**Quoted text:**
Upcoming convention appearances in May:
VanCAF (Vancouver, BC) 5/19-5/20
WisCon (Madison, WI) 5/25-5/28
Book Expo (New York, NY) 5/30-5/31
Sulla being ‘Sweetheart’ and Tsade being ‘it’ in the same page. ;____;
It hits so hard.
I think it might be that Brendan doesn’t want to gender Tsade but is unaware that he can use the singular “they”… Though, of course, the whole “oh, but she’s close to me, she’s *different*” mentality could very well apply.
I do know a person who uses “it” as a preferred pronoun. I don’t think that is a great choice for a variety of reasons, but I cache the decision under “you do you.” Also I refer to this individual by name as much as possible to avoid the pronoun situation.
Also, why would a robot necessarily care about or identify with the human gender spectrum? Sulla is a mind map, Tsade is wholly synthesized consciousness who may truly have no strong identity (or may even prefer the distance granted by “it” because Tsade is not human).
No idea what it might be in the case of Tsade, but just my two cents in the case of your friend: if that’s that person’s preferred pronoun, then using its name to avoid using its pronoun is… not super great, and hinting that you don’t actually respect it. It’s exactly like avoiding to use a trans woman’s pronoun after she comes out to you because you don’t want to misgender her… but you’re not actually comfortable with her identity. It implies that you don’t actually “agree with” this person’s identity and choice of how to refer to itself.

**Provided material:**
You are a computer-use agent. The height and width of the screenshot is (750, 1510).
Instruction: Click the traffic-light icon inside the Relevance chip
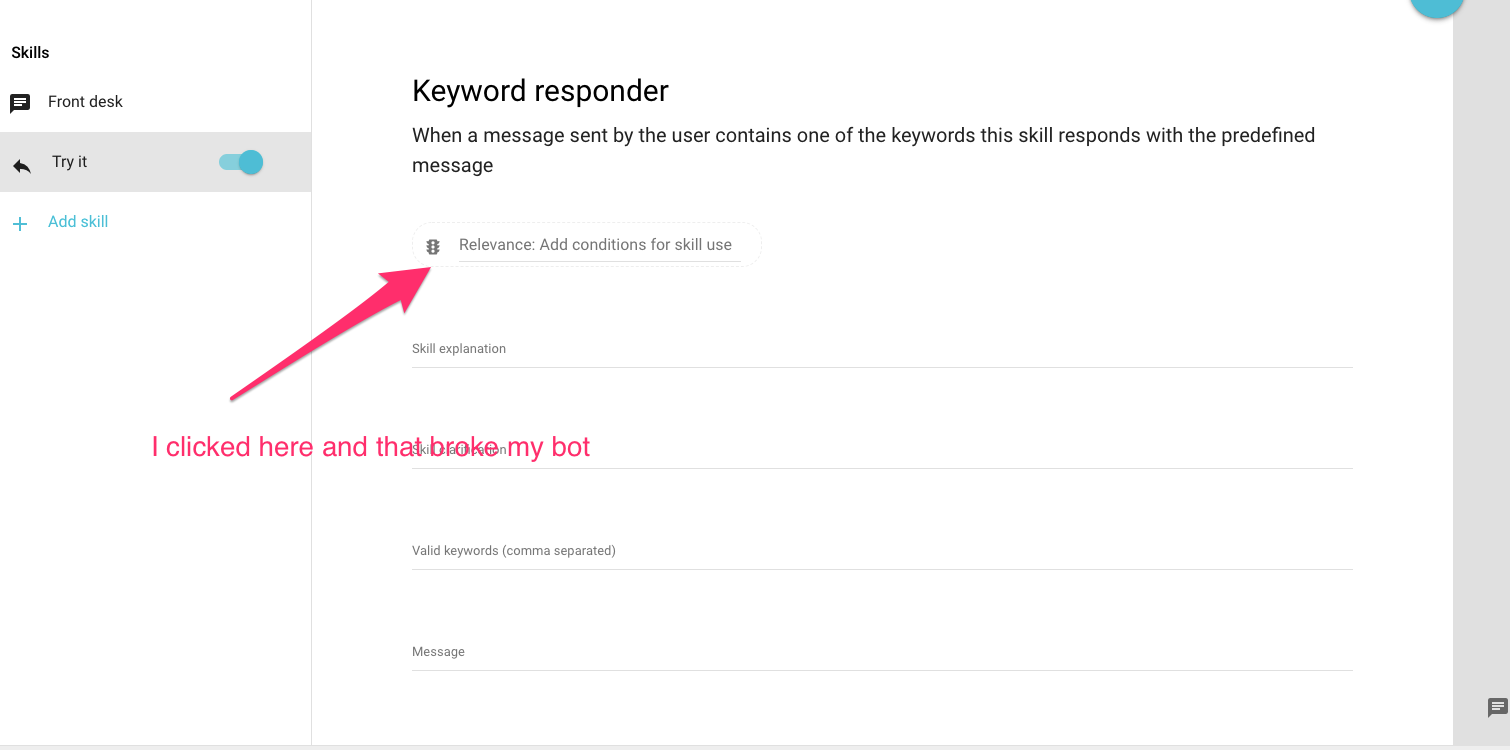coord(432,245)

**What you will do:**
1. From the quoted text, reproduce the passage from "I think it might" to "is not human)." word for word.
2. Answer these questions using the quoted text:
(a) In which city is WisCon held?
(b) On which dates does Book Expo take place?
(c) According to one commenter, what kind of thing is Sulla?
3. Name every convention listed in the quoted text.

**Solutions to the problems:**
1.
I think it might be that Brendan doesn’t want to gender Tsade but is unaware that he can use the singular “they”… Though, of course, the whole “oh, but she’s close to me, she’s *different*” mentality could very well apply.
I do know a person who uses “it” as a preferred pronoun. I don’t think that is a great choice for a variety of reasons, but I cache the decision under “you do you.” Also I refer to this individual by name as much as possible to avoid the pronoun situation.
Also, why would a robot necessarily care about or identify with the human gender spectrum? Sulla is a mind map, Tsade is wholly synthesized consciousness who may truly have no strong identity (or may even prefer the distance granted by “it” because Tsade is not human).

2.
(a) Madison, WI
(b) 5/30-5/31
(c) A mind map

3. VanCAF, WisCon, Book Expo